Recuerdo bien el campo de San Cristóbal de los Ángeles en el que creció Raúl. Supongo que ya habrá desaparecido o que será otra cosa muy diferente, que los yonkies del barrio ya no entrarán cada dos por tres en los vestuarios a robar balones y ropa, y que la vieja cancha de arena de mina que los socios alisaban los días de partido arrastrando un rodillo con dos coches rescatados del desguace será ahora una superficie bien lisa y limpia, quién sabe si de hierba artificial. No sabría decir por qué, pero cuando vi aquel solar polvoriento rodeado de grandes mazacotes de pisos con ropa tendida en las ventanas me pareció un lugar perfecto para alimentar un sueño de grandeza. Y me alegré de que Raúl lo hubiera hecho realidad.
Reconozco mi admiración por este jugador, uno de los más grandes que ha dado el fútbol español. Hay algo en él que siempre me ha fascinado. Y no me refiero a esa lectura que tantas veces se ha hecho de él. Ya saben, la que dice que se trata de un futbolista sin virtudes deslumbrantes al que sólo su impresionante fuerza de voluntad y su indomable espíritu de sacrificio han permitido alcanzar metas enormes, muy superiores a las que parecerían propias de su talento. Nunca me he creído esa teoría. Siempre he pensado que Raúl reunía todas las virtudes de un gran futbolista y, sobre todo, de un goleador excepcional. Sin embargo, lo que me ha fascinado de él, hasta el punto de que sus movimientos en el campo me producían un efecto casi hipnótico, no han sido sus virtudes de 'killer' (404 goles le contemplan) sino su afán competitivo; un afán prodigioso, demostrado hasta el último segundo de su último partido en 21 años como profesional, que merecería una líneas del maestro Luis Landero.

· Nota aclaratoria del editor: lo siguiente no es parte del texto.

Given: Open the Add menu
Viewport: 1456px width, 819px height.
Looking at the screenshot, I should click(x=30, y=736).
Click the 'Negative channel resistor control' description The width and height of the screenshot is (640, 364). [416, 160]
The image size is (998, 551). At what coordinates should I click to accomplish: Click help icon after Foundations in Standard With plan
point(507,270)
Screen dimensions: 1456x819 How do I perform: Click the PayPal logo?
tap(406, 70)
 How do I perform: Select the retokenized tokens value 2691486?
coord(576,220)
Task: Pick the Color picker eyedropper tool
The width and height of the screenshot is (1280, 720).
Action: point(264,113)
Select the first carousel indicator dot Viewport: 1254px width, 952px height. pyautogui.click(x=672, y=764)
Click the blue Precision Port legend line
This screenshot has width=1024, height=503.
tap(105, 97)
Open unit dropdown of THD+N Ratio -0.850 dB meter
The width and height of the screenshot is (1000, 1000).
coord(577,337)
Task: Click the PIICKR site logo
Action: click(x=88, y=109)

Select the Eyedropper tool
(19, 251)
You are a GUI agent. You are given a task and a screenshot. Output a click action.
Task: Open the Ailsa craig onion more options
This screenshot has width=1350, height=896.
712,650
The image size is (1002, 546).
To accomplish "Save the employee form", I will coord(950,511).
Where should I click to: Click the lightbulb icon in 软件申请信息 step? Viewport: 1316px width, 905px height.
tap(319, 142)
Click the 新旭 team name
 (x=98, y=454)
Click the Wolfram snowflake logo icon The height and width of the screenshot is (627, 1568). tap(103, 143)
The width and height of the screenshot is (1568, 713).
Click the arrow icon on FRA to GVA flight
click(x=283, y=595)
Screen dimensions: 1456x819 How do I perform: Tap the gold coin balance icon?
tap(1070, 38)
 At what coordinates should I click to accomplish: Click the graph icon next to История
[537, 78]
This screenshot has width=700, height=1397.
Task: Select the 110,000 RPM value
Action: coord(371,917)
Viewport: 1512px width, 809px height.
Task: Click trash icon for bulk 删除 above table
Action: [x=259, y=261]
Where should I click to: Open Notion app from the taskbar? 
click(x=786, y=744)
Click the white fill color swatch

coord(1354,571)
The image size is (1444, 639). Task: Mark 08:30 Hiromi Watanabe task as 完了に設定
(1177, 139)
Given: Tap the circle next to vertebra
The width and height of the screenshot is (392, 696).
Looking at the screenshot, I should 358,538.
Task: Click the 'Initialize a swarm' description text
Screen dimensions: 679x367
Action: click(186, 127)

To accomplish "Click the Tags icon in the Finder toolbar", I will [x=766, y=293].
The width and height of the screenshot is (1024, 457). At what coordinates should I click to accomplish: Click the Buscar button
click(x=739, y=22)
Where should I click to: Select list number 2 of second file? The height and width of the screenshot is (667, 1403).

Pensemos en lo que ha hecho Raúl tras su salida del Real Madrid. Me ha parecido extraordinario. A diferencia de tantas y tantas leyendas que, cuando dejan el club de su vida, eligen destinos exóticos para hacer caja mientras disfrutan de una plácida jubilación jugando pachangas en estadios vacíos, el excapitán del Real Madrid decidió seguir compitiendo. Y no es que lo hiciera únicamente durante sus dos temporadas en el Schalke 04 -el Athletic, que le tuvo enfrente en la Eurocopa League, puede dar fe de cómo las seguía gastando el madrileño durante su aventura alemana- sino que, cuando se fue a Qatar en 2013 y el año pasado a Nueva York, continuó dejándose el pellejo en cada partido y soñando como un principiante con ganar títulos. Soñando y lográndolos. No puedo resistirme a citar su palmarés durante las cinco temporadas que ha pasado en el extranjero: una Copa de Alemania y una Supercopa con el Schalke 04, al que condujo hasta unas semifinales de la Champions; una Liga y una Copa del Emir en Qatar con el Al-Sadd; y una Spring Season, una Woosnam Cup y la Soccer Bowl con el New York Cosmos.
Dicho esto, sólo queda descubrirse. Y no olvidar su ejemplo.